Could you copy every line of the data that contains "Click"?
----- Study material
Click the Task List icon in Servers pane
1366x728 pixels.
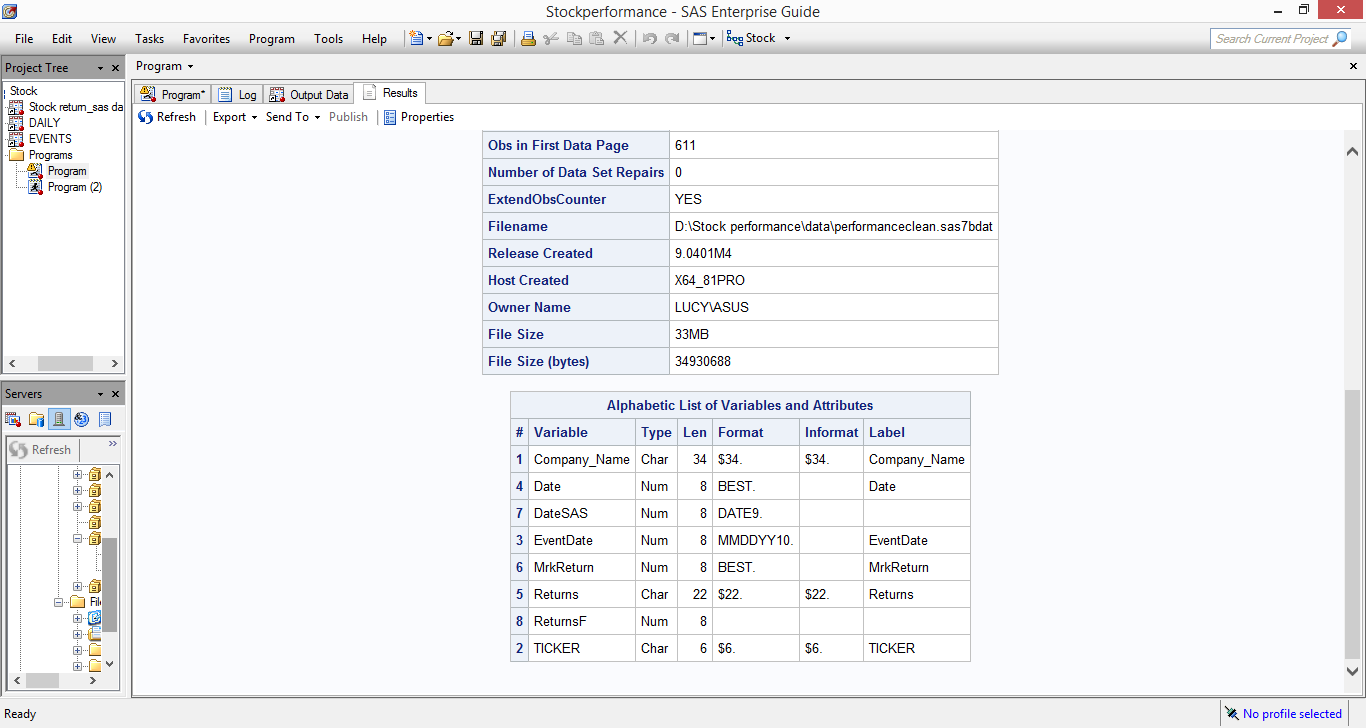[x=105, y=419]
----------
----- Study material
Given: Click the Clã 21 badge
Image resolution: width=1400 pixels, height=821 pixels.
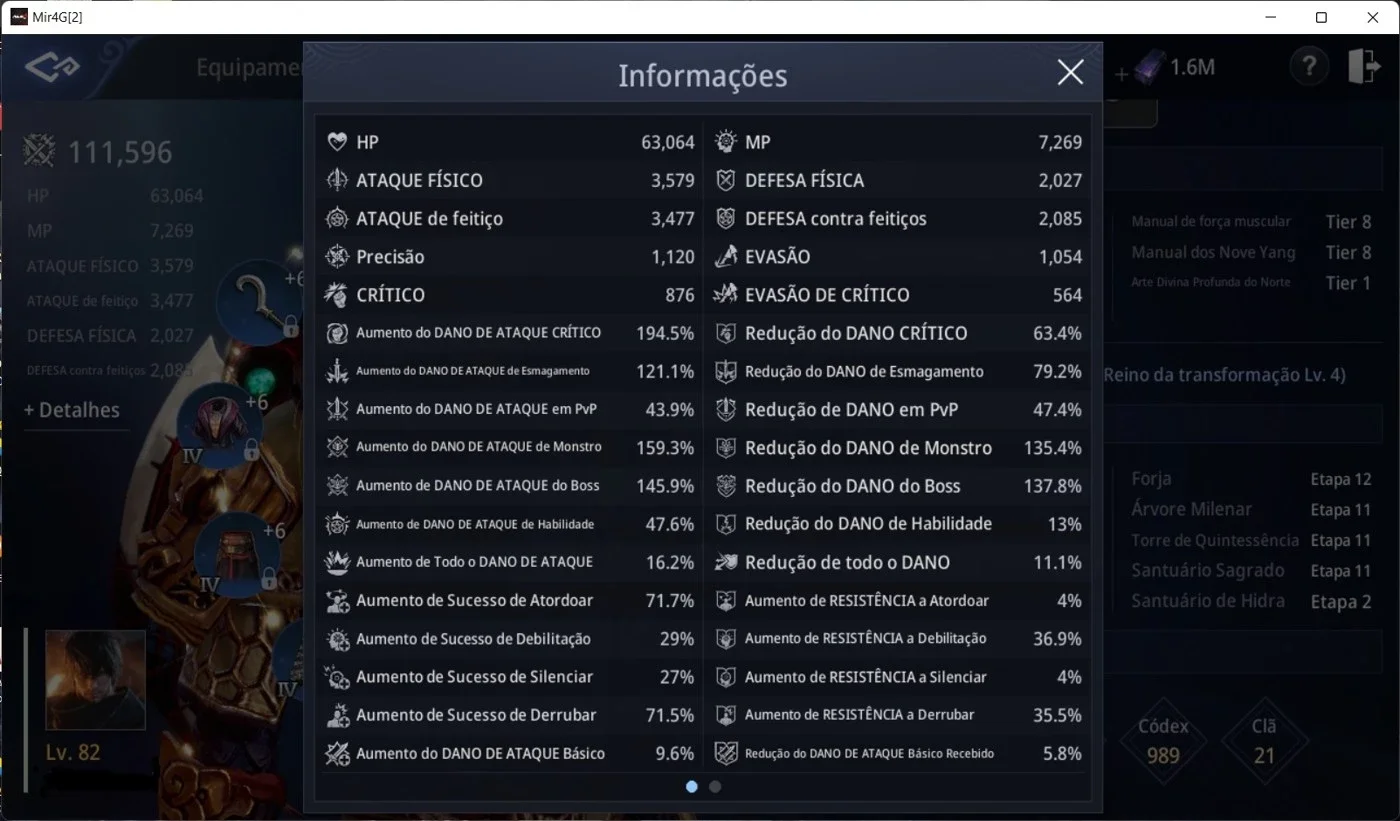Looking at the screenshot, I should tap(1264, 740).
----------
Answer area:
Click the Task List icon in Servers pane
Given: Click the Clã 21 badge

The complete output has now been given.